Friday's sentencing hearing in U.S. District Court in Seattle is expected to last several hours.
Seleznev, the son of a member of the Russian Parliament, was first indicted in 2011 on 29 felony charges and was captured in 2014. U.S. Secret Service agents, with the help of local police, arrested Seleznev in the Maldives as he and his girlfriend arrived at the airport on their way back to Russia.
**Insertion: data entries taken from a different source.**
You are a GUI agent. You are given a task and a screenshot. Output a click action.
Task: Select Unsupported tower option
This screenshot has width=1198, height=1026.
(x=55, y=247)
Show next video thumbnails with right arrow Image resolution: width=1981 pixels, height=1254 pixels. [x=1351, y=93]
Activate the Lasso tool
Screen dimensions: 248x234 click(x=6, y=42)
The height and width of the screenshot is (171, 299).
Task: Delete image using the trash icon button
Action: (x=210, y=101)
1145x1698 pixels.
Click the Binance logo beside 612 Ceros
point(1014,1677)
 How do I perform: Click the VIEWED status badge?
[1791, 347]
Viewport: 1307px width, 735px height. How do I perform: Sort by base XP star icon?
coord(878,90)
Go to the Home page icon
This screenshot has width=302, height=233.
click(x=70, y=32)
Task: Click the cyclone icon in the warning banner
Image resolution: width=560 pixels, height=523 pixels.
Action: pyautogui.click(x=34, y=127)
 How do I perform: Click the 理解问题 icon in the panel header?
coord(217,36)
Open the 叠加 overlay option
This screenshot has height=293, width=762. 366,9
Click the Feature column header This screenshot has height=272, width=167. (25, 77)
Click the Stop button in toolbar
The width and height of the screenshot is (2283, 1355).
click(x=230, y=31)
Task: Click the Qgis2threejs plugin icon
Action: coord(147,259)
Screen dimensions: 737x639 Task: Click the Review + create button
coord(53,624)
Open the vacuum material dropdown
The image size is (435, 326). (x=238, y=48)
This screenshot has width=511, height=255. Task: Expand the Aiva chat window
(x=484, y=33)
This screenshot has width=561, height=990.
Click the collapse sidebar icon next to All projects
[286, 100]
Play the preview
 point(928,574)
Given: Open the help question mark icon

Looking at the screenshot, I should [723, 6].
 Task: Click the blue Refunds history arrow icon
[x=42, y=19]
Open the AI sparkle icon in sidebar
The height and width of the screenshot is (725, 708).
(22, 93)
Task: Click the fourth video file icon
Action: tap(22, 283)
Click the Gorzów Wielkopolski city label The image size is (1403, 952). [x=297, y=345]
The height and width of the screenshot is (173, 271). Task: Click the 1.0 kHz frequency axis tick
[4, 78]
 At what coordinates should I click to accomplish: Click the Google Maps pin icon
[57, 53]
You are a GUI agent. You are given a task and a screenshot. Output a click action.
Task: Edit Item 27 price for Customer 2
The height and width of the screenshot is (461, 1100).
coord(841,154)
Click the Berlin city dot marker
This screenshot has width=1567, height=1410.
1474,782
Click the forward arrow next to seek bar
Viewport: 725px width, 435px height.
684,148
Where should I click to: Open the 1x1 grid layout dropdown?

The agents flew him by private jet to Guam, where he made his first court appearance, and then to Seattle, where he was placed in federal custody.
The indictment grew to 40 counts in October 2014 and his trial was held in August 2016. The jury found him guilty on 38 charges, including nine counts of hacking and 10 counts of wire fraud.
"Seleznev enriched himself by these activities and lived an extravagant lifestyle at the expense of small, hard-working business owners who saw their businesses either damaged or destroyed as a result of Seleznev's attacks," federal prosecutors said in their pre-sentence memo to the judge. "His victims include over 3,700 different financial institutions, over 500 businesses around the world and millions of individual credit card holders."